• **Work to be completed**: Taking the line with "Where should I" as the first, copy every line through the end of the records below exactly. Do not include pictures.

• **Data supplied**:

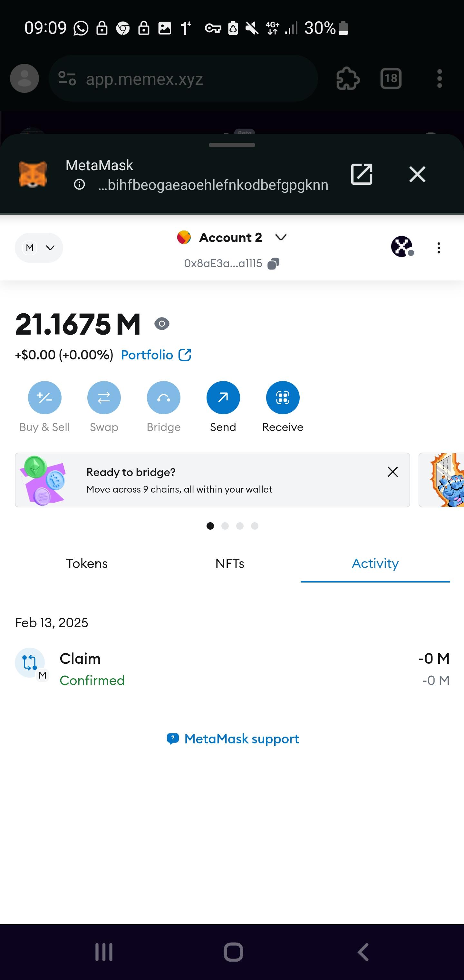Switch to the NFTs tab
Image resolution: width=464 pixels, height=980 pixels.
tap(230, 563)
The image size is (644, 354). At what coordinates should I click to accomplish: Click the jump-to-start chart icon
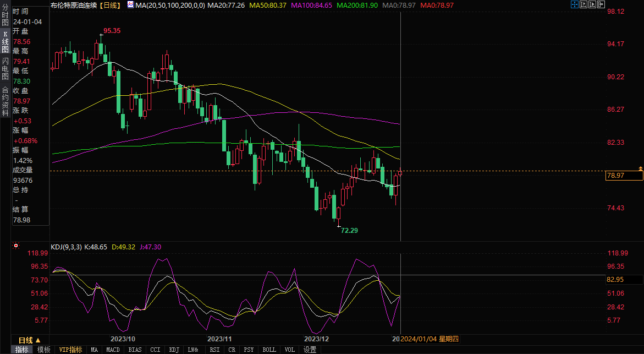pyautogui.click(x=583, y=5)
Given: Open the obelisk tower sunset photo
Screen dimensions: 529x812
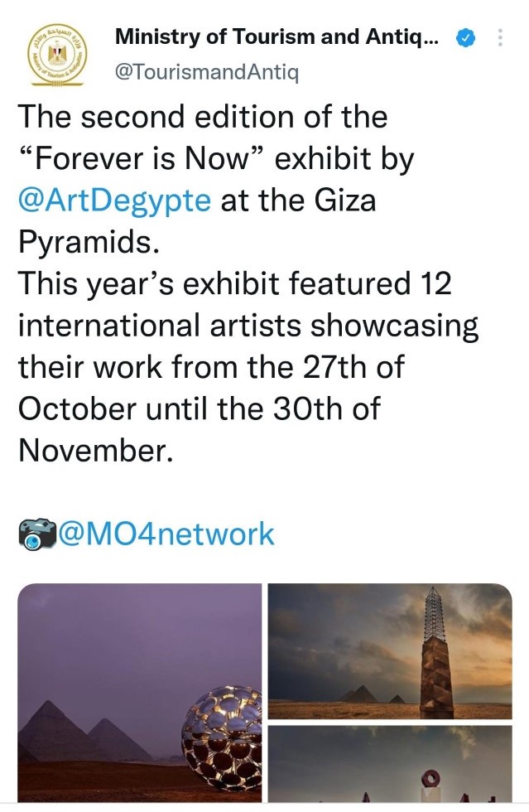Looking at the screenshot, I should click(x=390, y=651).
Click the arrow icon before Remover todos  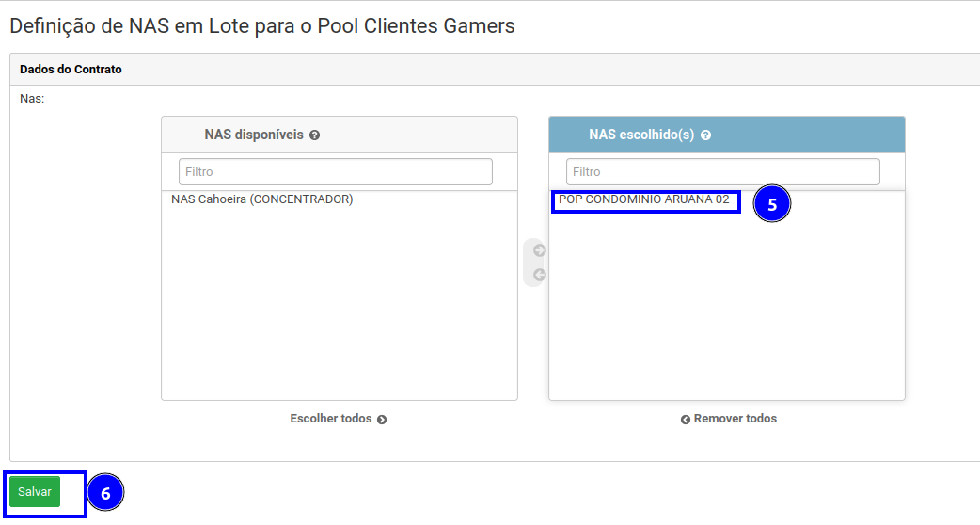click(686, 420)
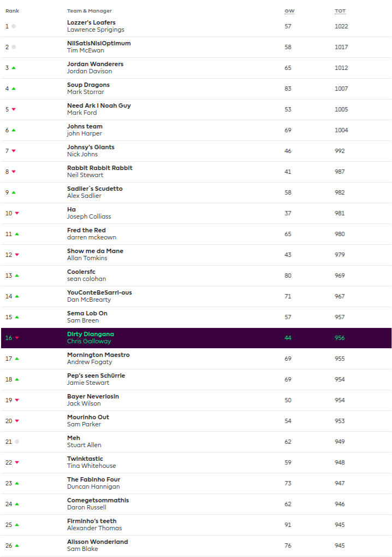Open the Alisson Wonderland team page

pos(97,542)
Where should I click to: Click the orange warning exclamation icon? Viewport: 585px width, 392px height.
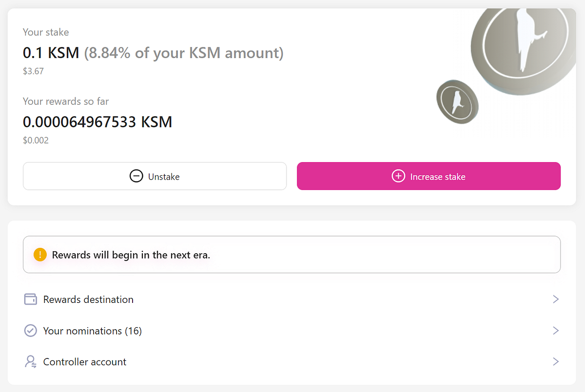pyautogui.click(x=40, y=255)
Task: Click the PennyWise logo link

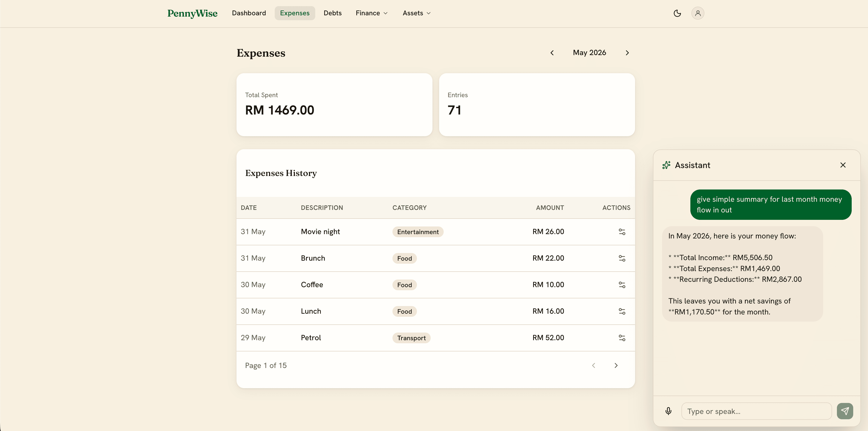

• **Response for this exercise**:
Where should I click to: Click the orange warning exclamation icon? Viewport: 585px width, 392px height.
pyautogui.click(x=40, y=255)
Task: Click the PennyWise logo link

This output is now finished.